--- TASK INPUTS ---

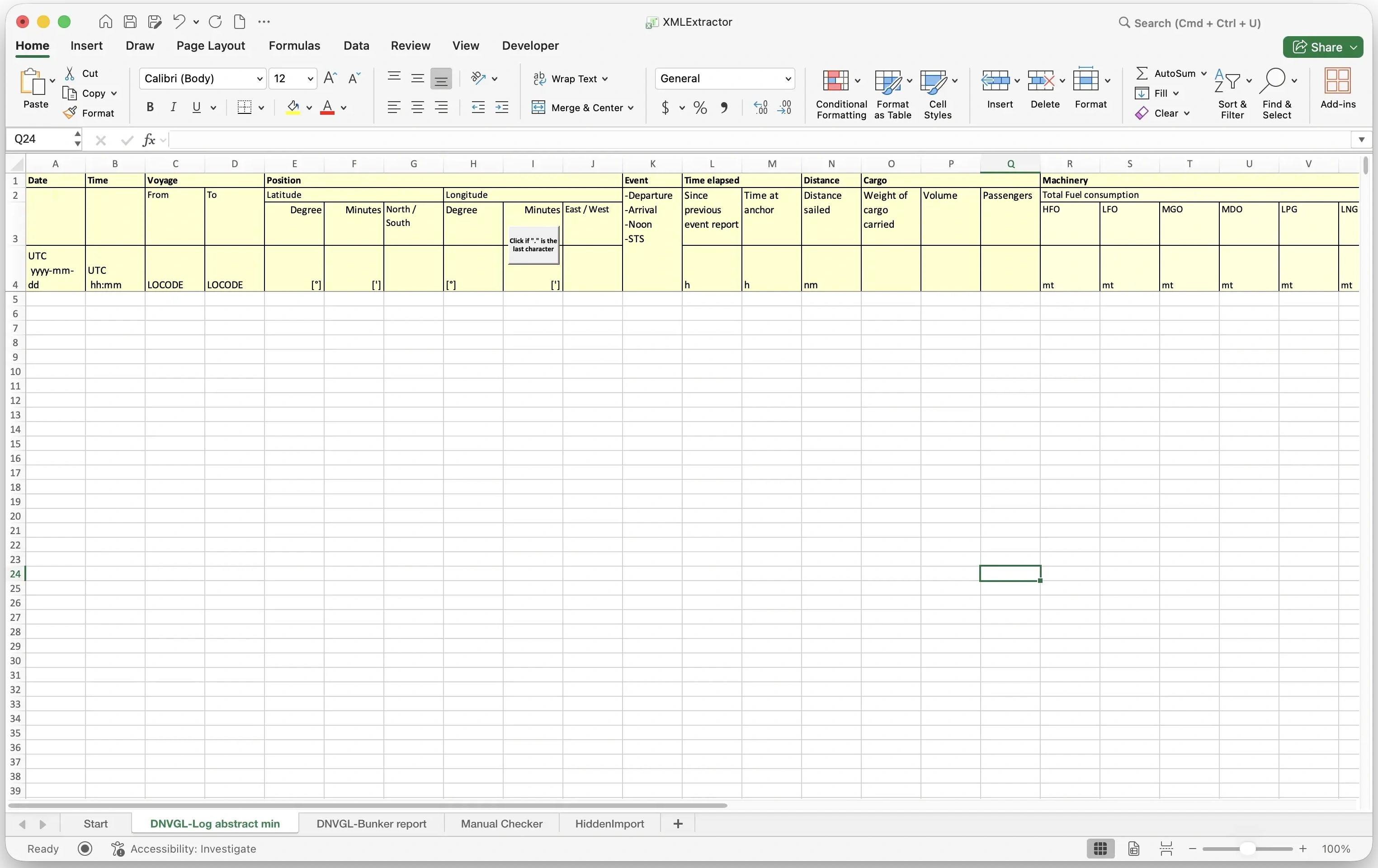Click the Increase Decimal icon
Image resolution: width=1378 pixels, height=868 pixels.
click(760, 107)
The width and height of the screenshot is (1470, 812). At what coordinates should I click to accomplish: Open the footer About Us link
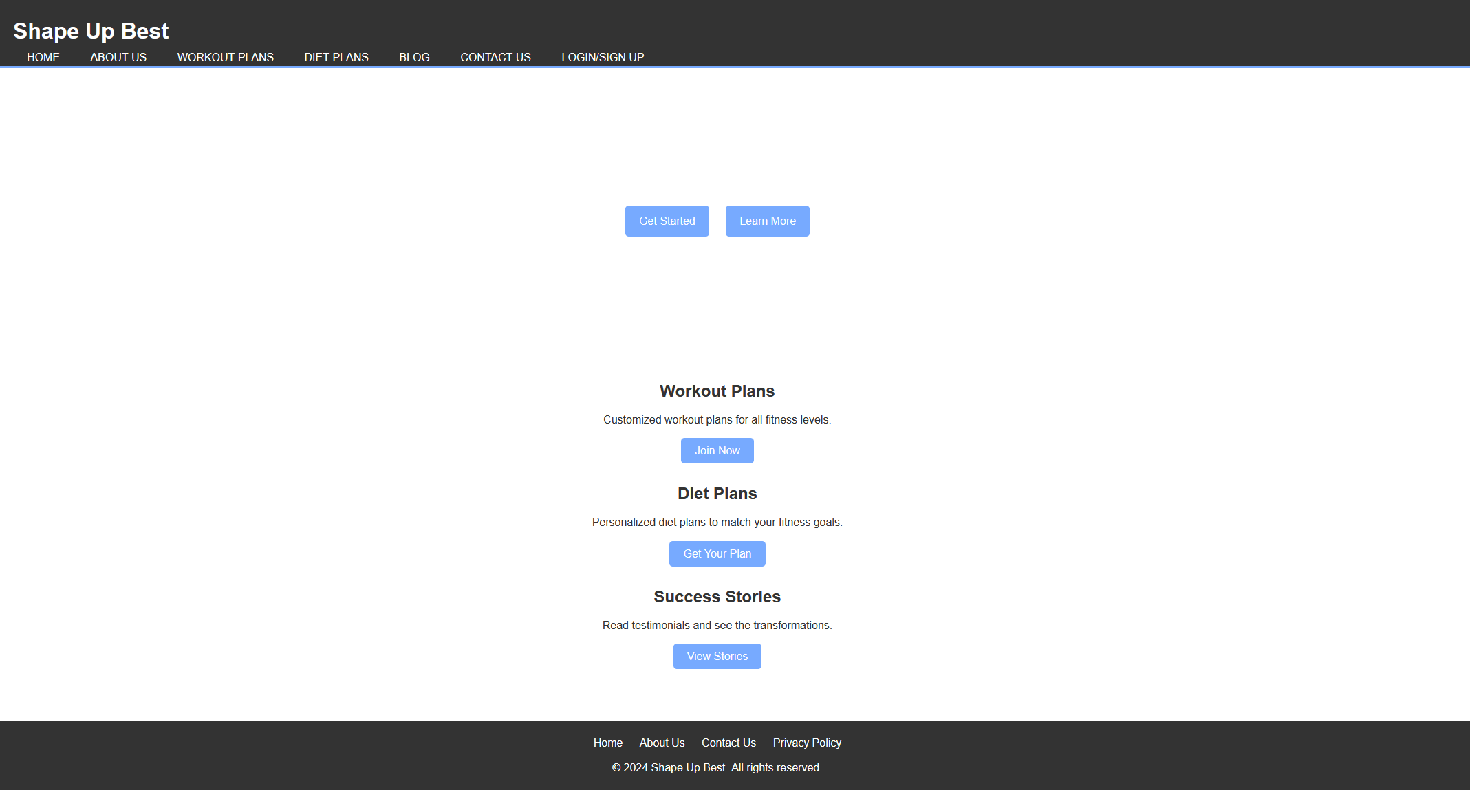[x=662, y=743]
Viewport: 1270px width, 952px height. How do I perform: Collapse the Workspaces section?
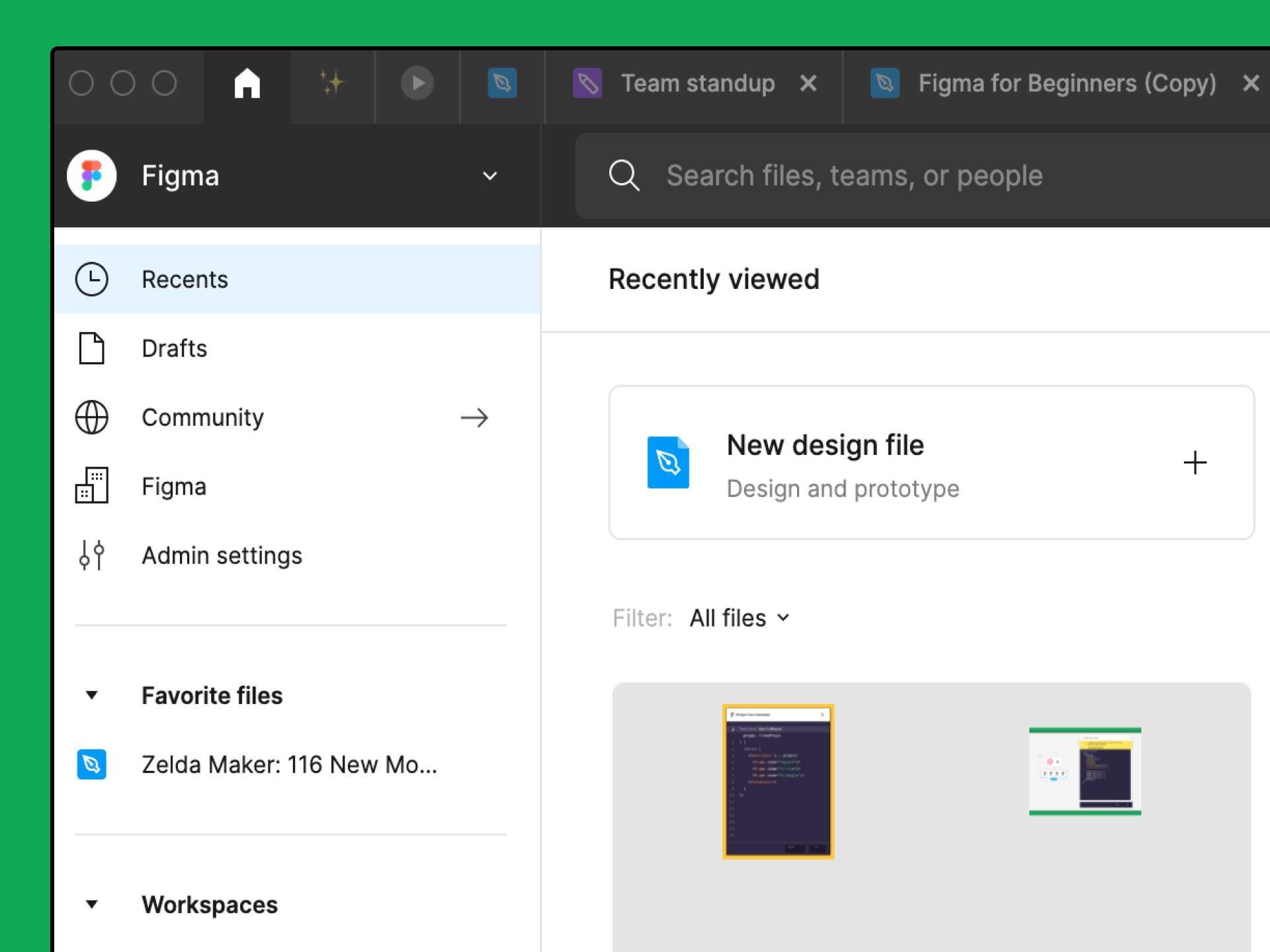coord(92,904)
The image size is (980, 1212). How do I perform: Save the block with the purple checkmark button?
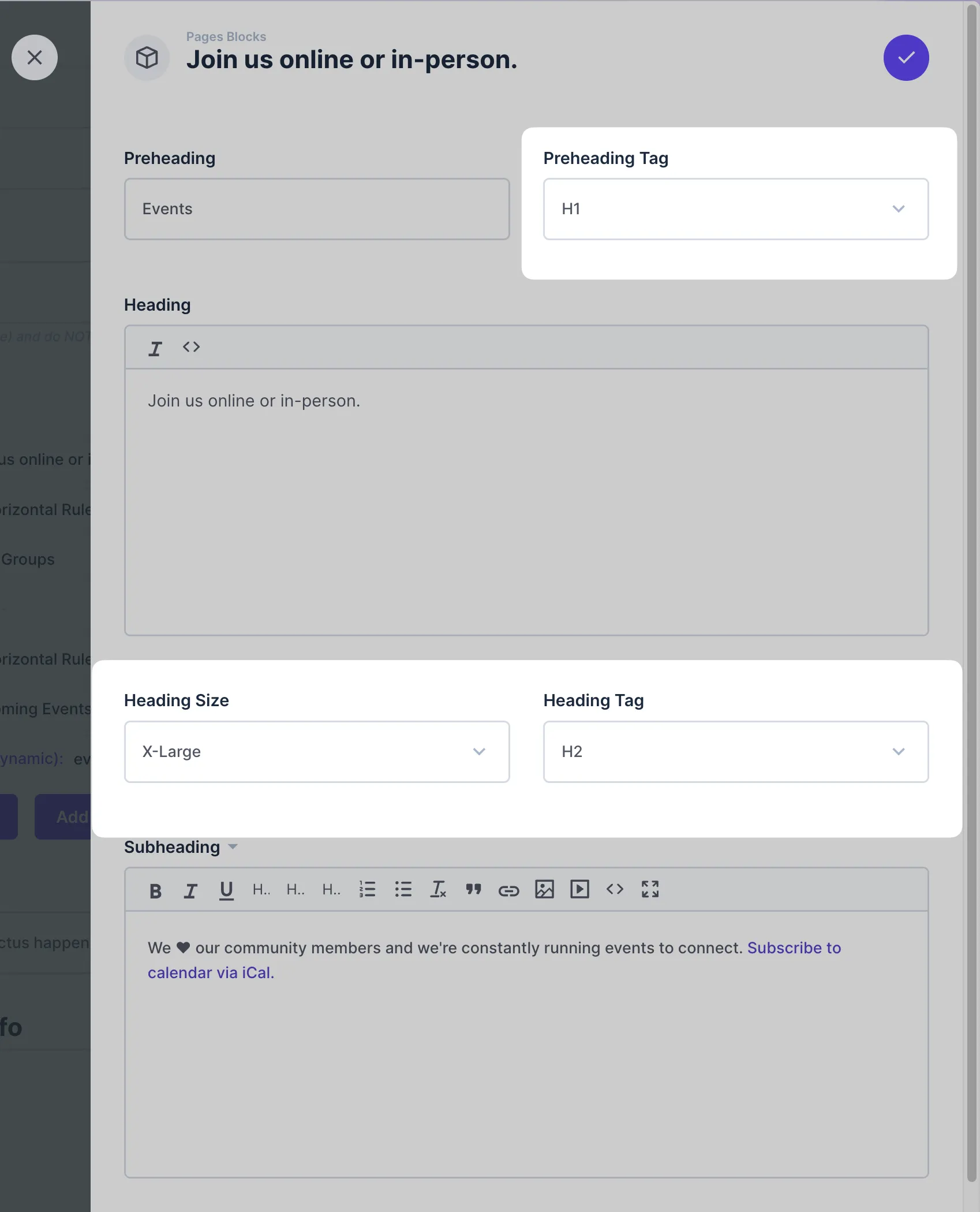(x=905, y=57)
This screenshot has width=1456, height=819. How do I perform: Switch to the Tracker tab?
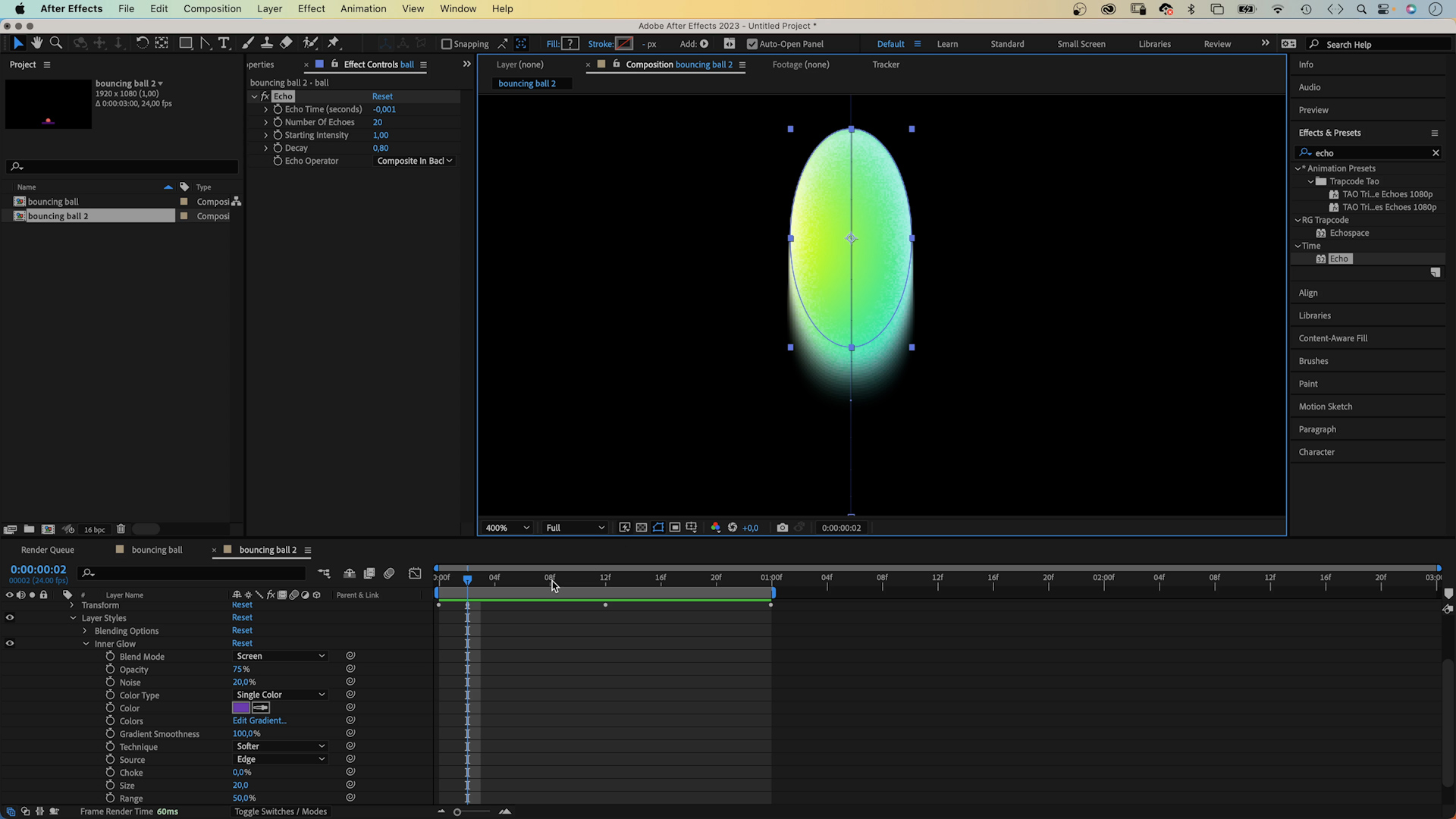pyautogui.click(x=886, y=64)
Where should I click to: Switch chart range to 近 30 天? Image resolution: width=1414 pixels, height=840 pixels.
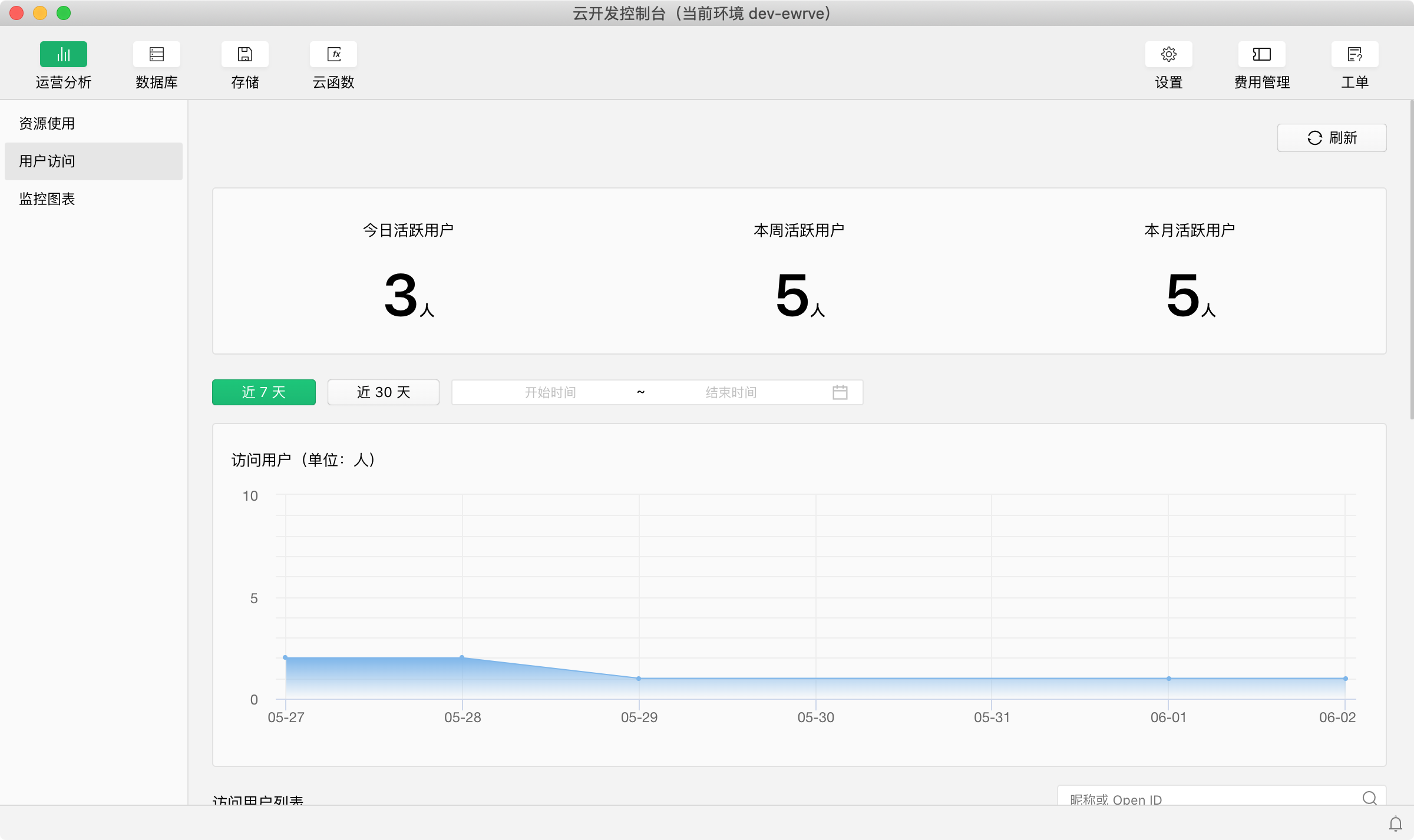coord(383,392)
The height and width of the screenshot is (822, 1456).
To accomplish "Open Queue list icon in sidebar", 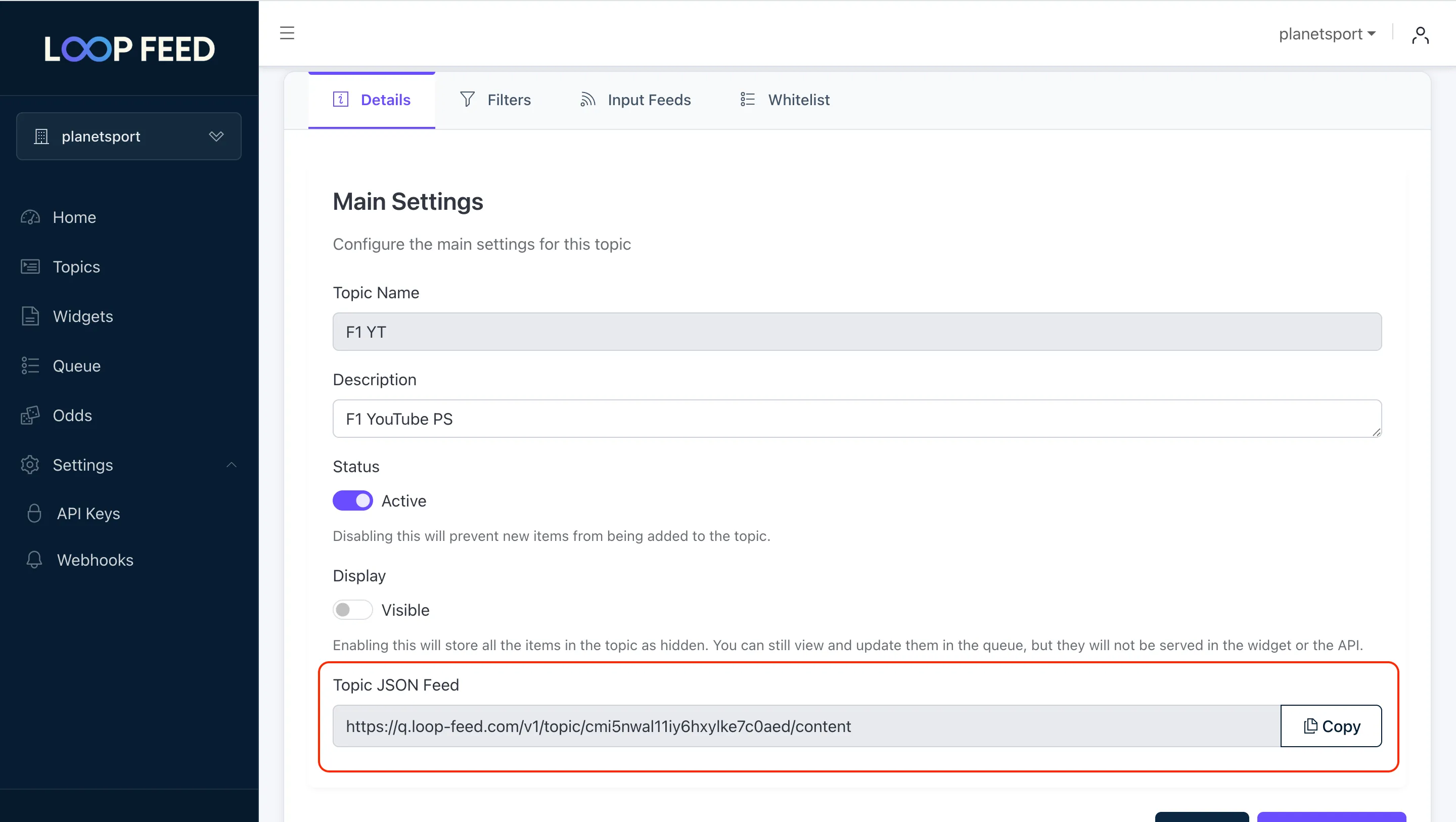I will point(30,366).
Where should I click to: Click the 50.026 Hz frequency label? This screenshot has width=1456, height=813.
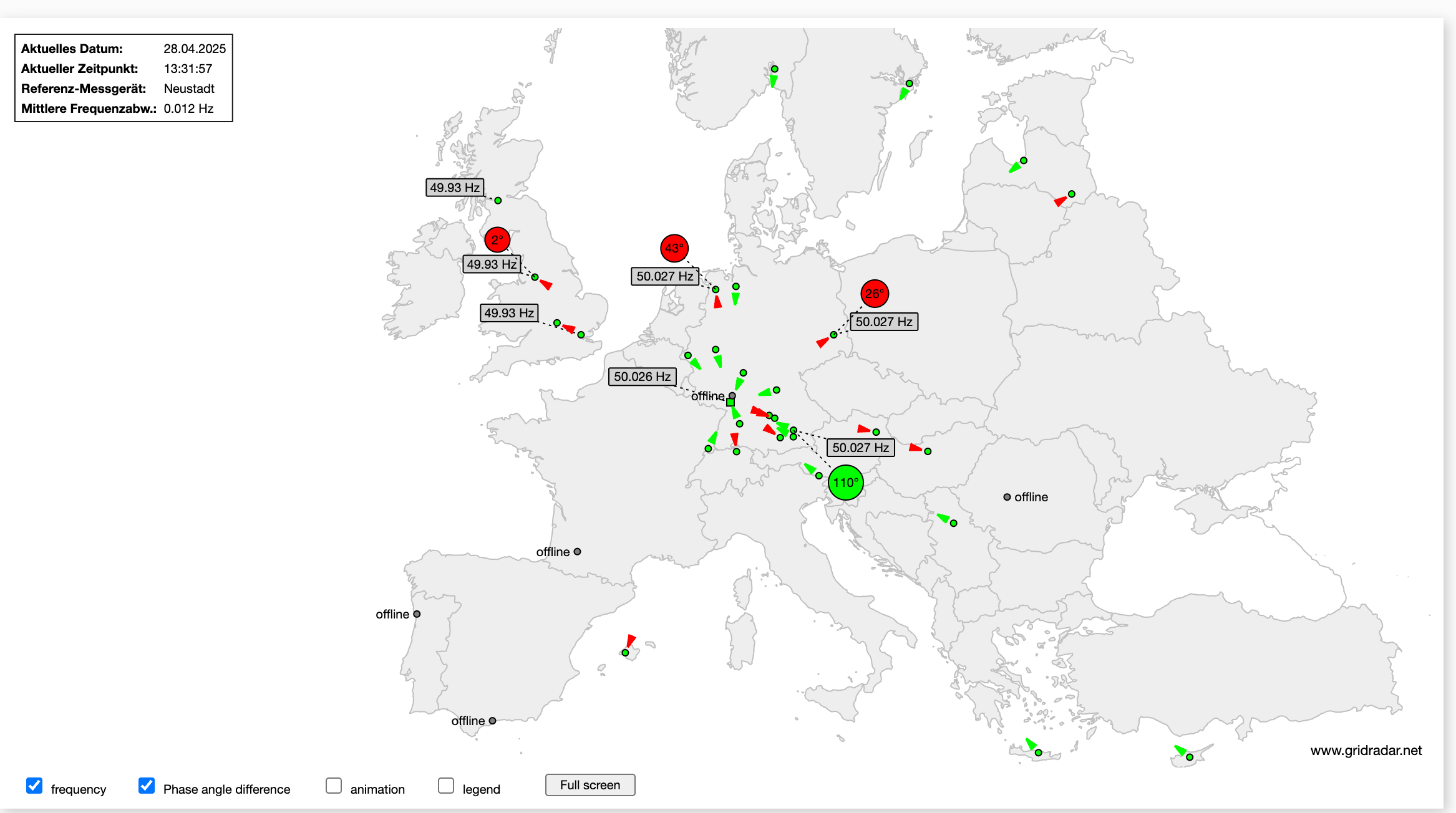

---

◆ WORK INSTRUCTIONS:
Copy the lines above exactly, starting at the one with "The width and" and ending at the one with "The height and", both included. Leave out any pictures and add nothing else.

◆ OUTPUT OF THE TASK:
The width and height of the screenshot is (1470, 812). At what coordinates should I click to accomplish: Open the footer About Us link
[x=662, y=743]
Viewport: 1270px width, 952px height. How do I perform: Collapse the Workspaces section?
coord(92,904)
The image size is (980, 1212). How do I perform: Save the block with the purple checkmark button?
(x=905, y=57)
This screenshot has width=1456, height=819. How do I perform: Switch to the Tracker tab?
pyautogui.click(x=886, y=64)
Where should I click to: Switch chart range to 近 30 天? Image resolution: width=1414 pixels, height=840 pixels.
coord(383,392)
The height and width of the screenshot is (822, 1456).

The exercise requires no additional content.